* Your objective: Write out again, unchanged, the line that has "Given: View the on-model jeans thumbnail" and each following line through the end of the entries below; leave pictures out.

* Records supplied:
————

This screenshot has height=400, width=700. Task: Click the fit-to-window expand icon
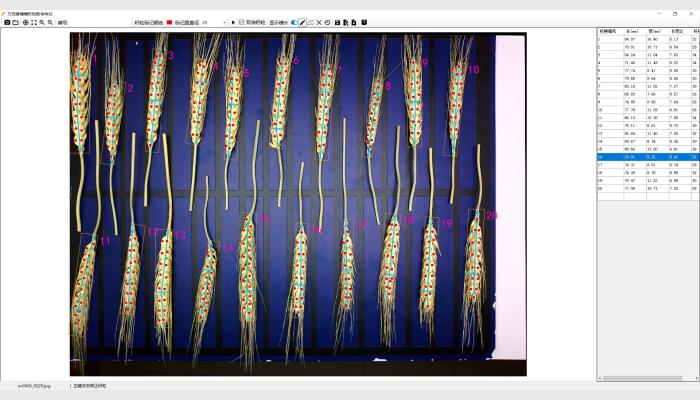coord(33,22)
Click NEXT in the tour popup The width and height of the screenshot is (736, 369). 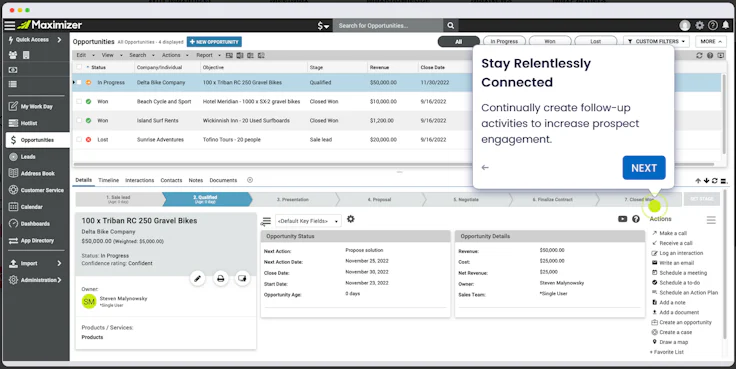[x=644, y=168]
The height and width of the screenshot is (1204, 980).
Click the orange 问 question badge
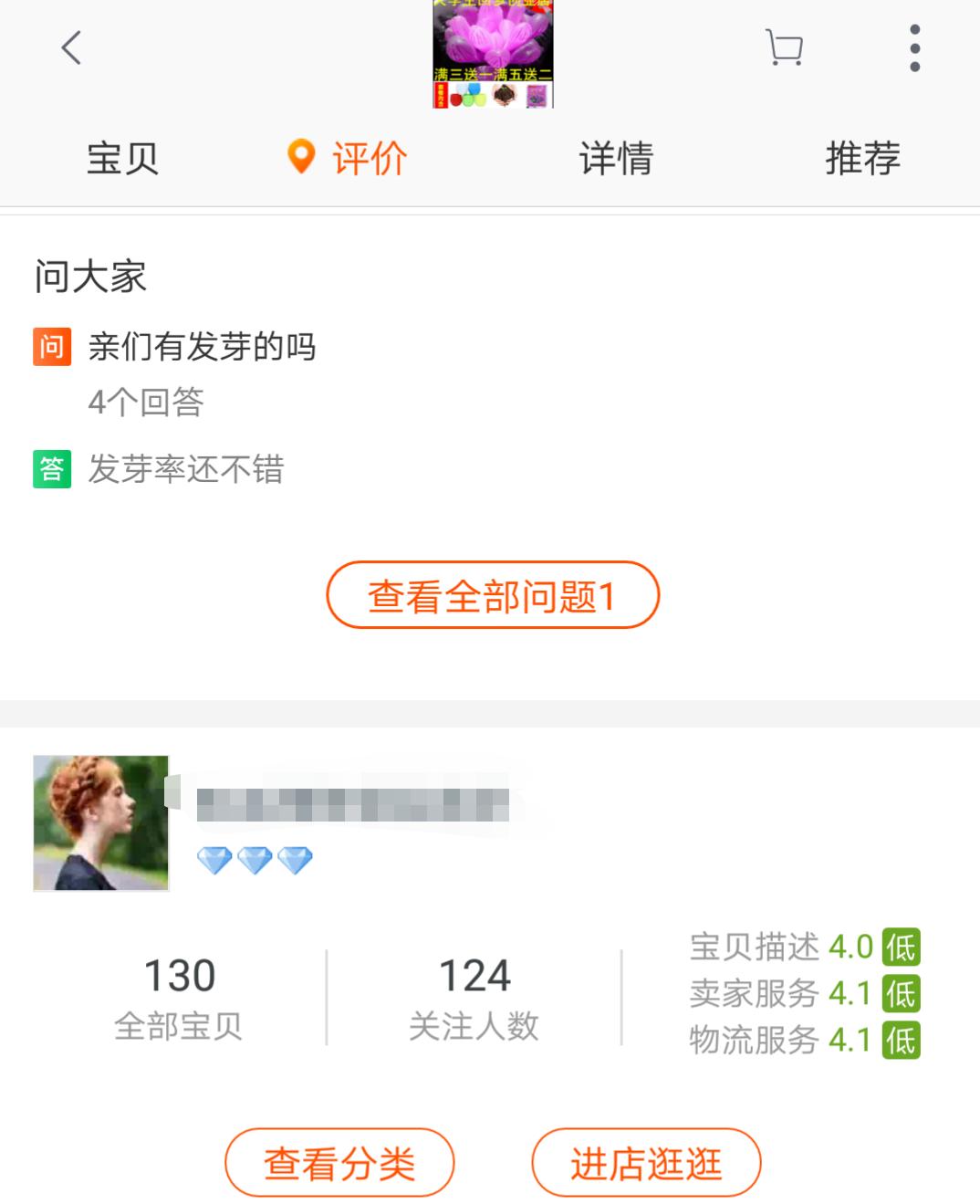[x=51, y=347]
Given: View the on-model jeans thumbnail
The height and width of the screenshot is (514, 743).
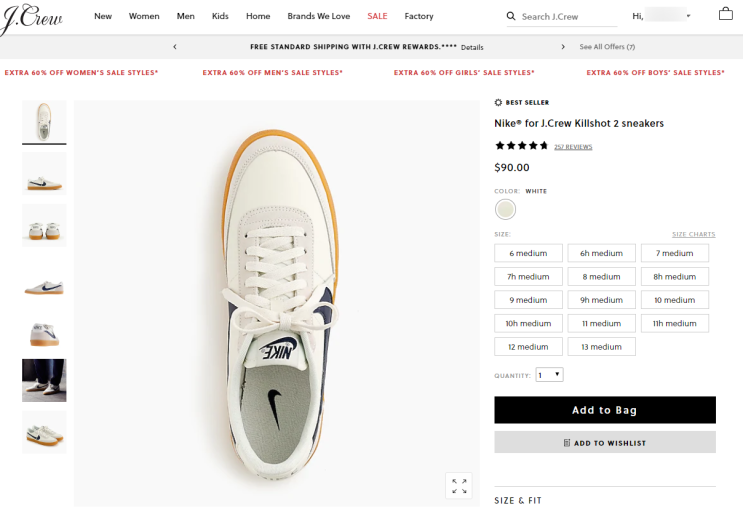Looking at the screenshot, I should [x=44, y=380].
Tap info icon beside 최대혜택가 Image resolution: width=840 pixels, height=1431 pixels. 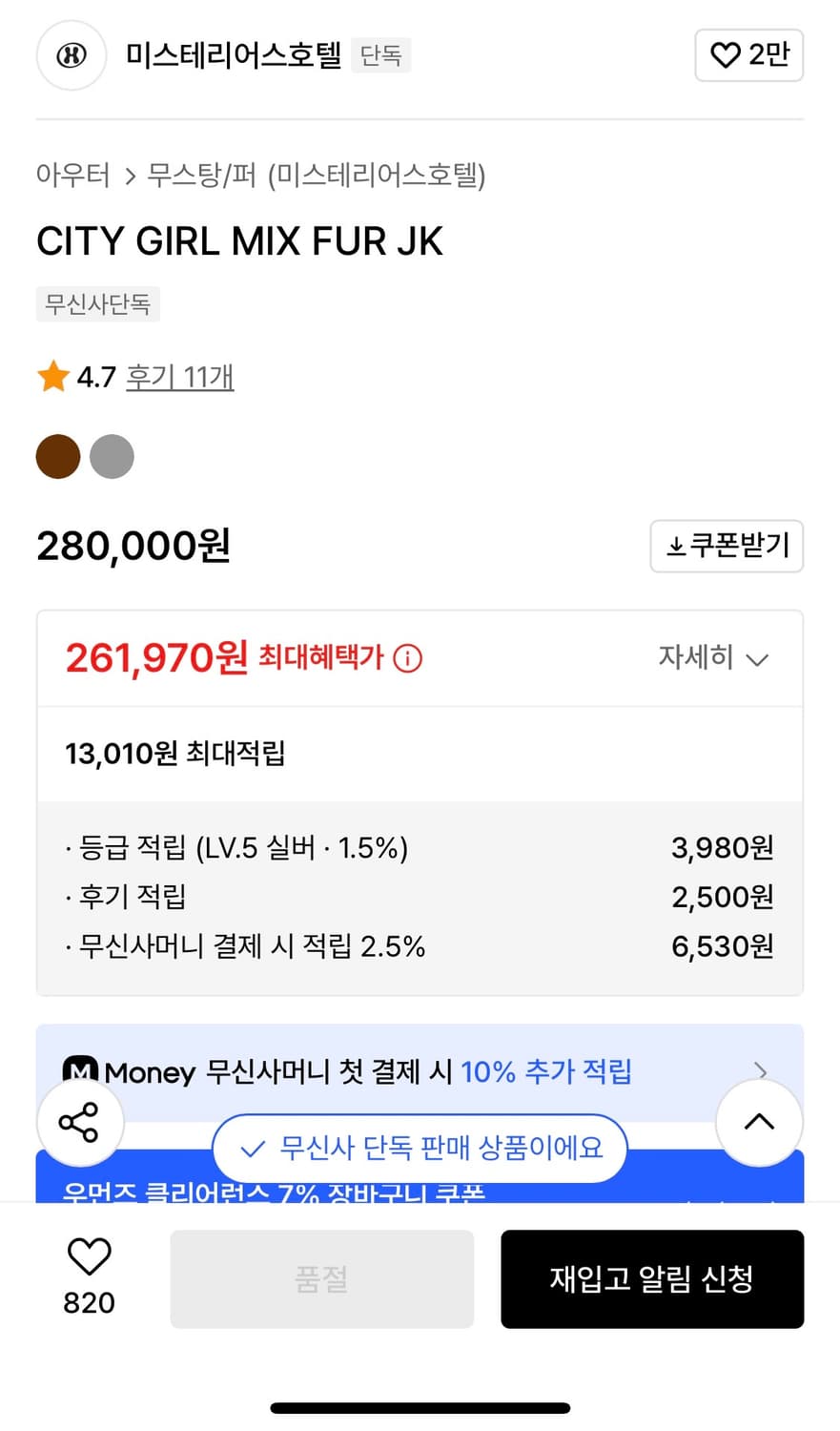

————

* Result below:
Given: View the on-model jeans thumbnail
The height and width of the screenshot is (514, 743).
Looking at the screenshot, I should [x=44, y=380].
Tap info icon beside 최대혜택가 Image resolution: width=840 pixels, height=1431 pixels. 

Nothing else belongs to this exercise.